Se c'è una cosa che hanno sancito queste ultime elezioni USA, è la fine totale delle classiche reti emittenti televisive, ma soprattutto il loro ruolo "istituzionale", di enti preposti a divulgare le notizie certificate, quelle "vere", e non le cosiddette "fake news" .
Sono finiti i tempi in cui si accendeva il vecchio televisore col tubo catodico, e davanti alla cene si ascoltavano i telegiornali come fossero delle fonti incontestabili per informarsi delle notizie più importanti dal mondo.
I più intellettuali, o forse che facevano finta di esserlo, andavano la mattina in edicola e si compravano più giornali: l'uomo di mezza età con il corriere della sera sotto un braccio, e la Repubblica sotto l'altro, faceva la figura di uno che si informava seriamente della situazione geopolitica odierna.

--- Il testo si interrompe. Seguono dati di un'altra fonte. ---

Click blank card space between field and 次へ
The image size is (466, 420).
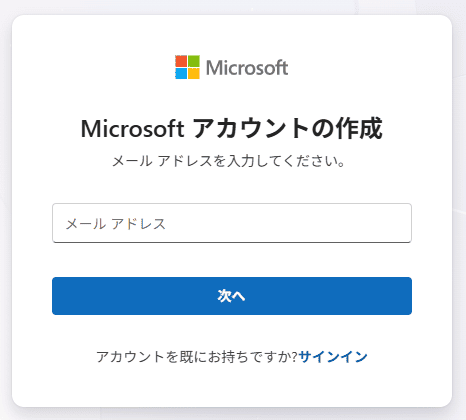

E oggi, invece, ci siamo emancipati da questi carrozzoni vetusti, che hanno perso ogni credibilità, e che perdono lettori e telespettatori alla velocità della luce: molti dei giornaloni, vanno avanti grazie ai contributi statali, e non certo agli introiti delle vendite, visto che neanche i loro parenti comprano questi giornalacci.
E ne è stato un grande esempio la campagna elettorale precedente al voto USA, in cui il candidato Donald Trump ha fatto scacco matto ,a livello mediatico, alla rivale Kamala Harris, e tutto questo grazie alla partecipazione ad un podcast.
E che podcast... sto parlando di Joe Rogan, il podcast più seguito a livello mondiale, che fa numeri di visualizzazioni sempre nell'ordine dei milioni di utenti connessi, con numeri sempre crescenti, e con la possibilità di partecipare scrivendo commenti e parlando con gli altri spettatori.
Ironia della sorte, Joe Rogan aveva invitato per prima Kamala Harris, che se l'è tirata non poco, dicendo di voler fare 1 ora invece di 3, voleva stabilire lei la sede, non volendo andare nello studio di Joe, e si parla anche di altri paletti sulle domande: beh, possiamo dire che Kamala ha praticamente rifiutato l'intervista......
Gravissimo Errore.
Perchè Trump, invece, ha accettato subito l'offerta di Joe Rogan, e ha partecipato all'intervista, lunga 3 ore, che ha collezionato più di 49 milioni di visualizzazioni, ed è stato un vero successo, soprattutto nel pubblico dei giovani e giovanissimi.
E dopo Trump, sono andati sullo stesso podcast, J.D. Vance, candidato vice presidente, ed Elon Musk, anche lui schierato dalla parte del repubblicano.
Invece, il partito democratico è restato a guardare, organizzando un paio di ospitate nei polverosi divanetti della TV: roba da "Boomers", direbbero i giovani di oggi.
I podcast, infatti, sono uno strumento molto più fresco e moderno, che fanno uscire anche il lato umano dell'interlocutore, rispetto ai dibattiti politici televisivi, con i loro limiti di tempo, dove tutti si parlano addosso e nessuno capisce nulla.
No c'è nulla da fare, i tempi di internet sono diversi da quello televisivi, non ci sono, sulla rete, tutte questi limiti di minutaggio imposti dai palinsesti e dalle interruzioni pubblicitarie è per questo che la TV non potrà mai stare al passo.
Grazie dell'attenzione e alla prossima.